Whatever you want to call it, it is an unusual weather pattern, and generally a positive one for us.
Looking at San Francisco, we normally don’t get any significant rain from May through September, and about an inch in October. So far this October, we have gotten almost 2 inches in downtown and the storm coming Saturday night through Monday is expected to bring another 1-2 inches. 4 inches would be about 20% of our annual rain, which is very good given we are in a drought. In the areas this rain hits, we can call the fire season over, which is also good.
This by itself won’t take us out of a drought, we could still have a dry winter. Our wettest months are January and February, when we get almost half our annual rain (about 9" between the two months), and they are still predicting drier than normal for the winter. So we will take any rain this will give us.
These “atmospheric river” weather patterns are somewhat targeted. The area the rain hits covers maybe a 100-150 mile swath north to south. If the weather system stays in one spot, that swath will get dumped on, and north and south of it will get less or even be dry. This one thankfully sounds like it will slowly drift south, which will spread the wealth (and reduce risk of landslides some).

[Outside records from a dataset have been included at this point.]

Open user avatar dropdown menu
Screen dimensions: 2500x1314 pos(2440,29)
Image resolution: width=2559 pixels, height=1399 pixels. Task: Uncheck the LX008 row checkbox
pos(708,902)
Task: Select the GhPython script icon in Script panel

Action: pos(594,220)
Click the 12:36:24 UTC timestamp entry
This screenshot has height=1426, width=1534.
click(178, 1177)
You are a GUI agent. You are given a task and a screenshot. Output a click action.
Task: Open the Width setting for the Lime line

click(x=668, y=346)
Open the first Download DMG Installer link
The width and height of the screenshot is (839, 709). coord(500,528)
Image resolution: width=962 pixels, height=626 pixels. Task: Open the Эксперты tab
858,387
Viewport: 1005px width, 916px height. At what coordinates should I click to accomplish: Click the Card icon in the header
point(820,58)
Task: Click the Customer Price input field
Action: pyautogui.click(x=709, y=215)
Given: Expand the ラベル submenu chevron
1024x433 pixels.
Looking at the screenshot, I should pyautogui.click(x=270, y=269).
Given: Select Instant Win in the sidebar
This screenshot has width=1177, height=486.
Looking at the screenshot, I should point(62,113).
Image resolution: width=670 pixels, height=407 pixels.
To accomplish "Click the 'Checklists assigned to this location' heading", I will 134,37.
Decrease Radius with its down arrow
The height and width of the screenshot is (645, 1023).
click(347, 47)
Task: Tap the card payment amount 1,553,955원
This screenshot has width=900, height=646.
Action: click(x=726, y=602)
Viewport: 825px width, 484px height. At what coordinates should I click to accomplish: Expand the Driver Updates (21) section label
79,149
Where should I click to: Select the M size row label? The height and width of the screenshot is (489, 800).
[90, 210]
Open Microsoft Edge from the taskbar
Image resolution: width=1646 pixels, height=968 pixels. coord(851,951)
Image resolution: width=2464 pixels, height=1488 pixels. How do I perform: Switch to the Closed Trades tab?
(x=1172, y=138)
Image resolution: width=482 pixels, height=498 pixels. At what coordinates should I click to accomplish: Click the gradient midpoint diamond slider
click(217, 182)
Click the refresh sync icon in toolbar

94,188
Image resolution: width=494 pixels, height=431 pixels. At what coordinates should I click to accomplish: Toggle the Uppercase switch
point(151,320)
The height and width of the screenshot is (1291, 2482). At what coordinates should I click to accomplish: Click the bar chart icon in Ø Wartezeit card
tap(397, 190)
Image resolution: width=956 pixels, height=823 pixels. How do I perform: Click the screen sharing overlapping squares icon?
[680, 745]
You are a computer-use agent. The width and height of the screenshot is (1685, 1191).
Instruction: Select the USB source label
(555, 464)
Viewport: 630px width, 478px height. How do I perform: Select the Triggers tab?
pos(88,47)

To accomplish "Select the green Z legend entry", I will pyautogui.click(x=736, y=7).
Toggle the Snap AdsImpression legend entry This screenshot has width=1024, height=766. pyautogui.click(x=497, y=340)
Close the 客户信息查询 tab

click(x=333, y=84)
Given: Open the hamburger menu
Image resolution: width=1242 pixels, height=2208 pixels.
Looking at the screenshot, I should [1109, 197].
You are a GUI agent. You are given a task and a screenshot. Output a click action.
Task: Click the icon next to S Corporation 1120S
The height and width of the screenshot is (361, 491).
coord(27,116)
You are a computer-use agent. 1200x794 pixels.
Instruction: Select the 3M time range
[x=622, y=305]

Oh, another negative is that the areas that had fires in last few years are at risk of land slides.
This is not expected to do anything for southern California. It wont slide that far south. Santa Barbara and south will get little to no rain. Their fire season likely will continue there for a while.
For more info on SF climate (monthly averages and the like) - check this site: Climate in San Francisco County, California
Note - for those that aren’t familiar with our weather, we have significant microclimates in this area. In the summer, there are times when it will be 60F on the coast and 100F a half hour drive inland. Drive an hour north of SF to Santa Rosa, and the annual amount of rain almost doubles. An hour south to San Jose, and it halves from SF.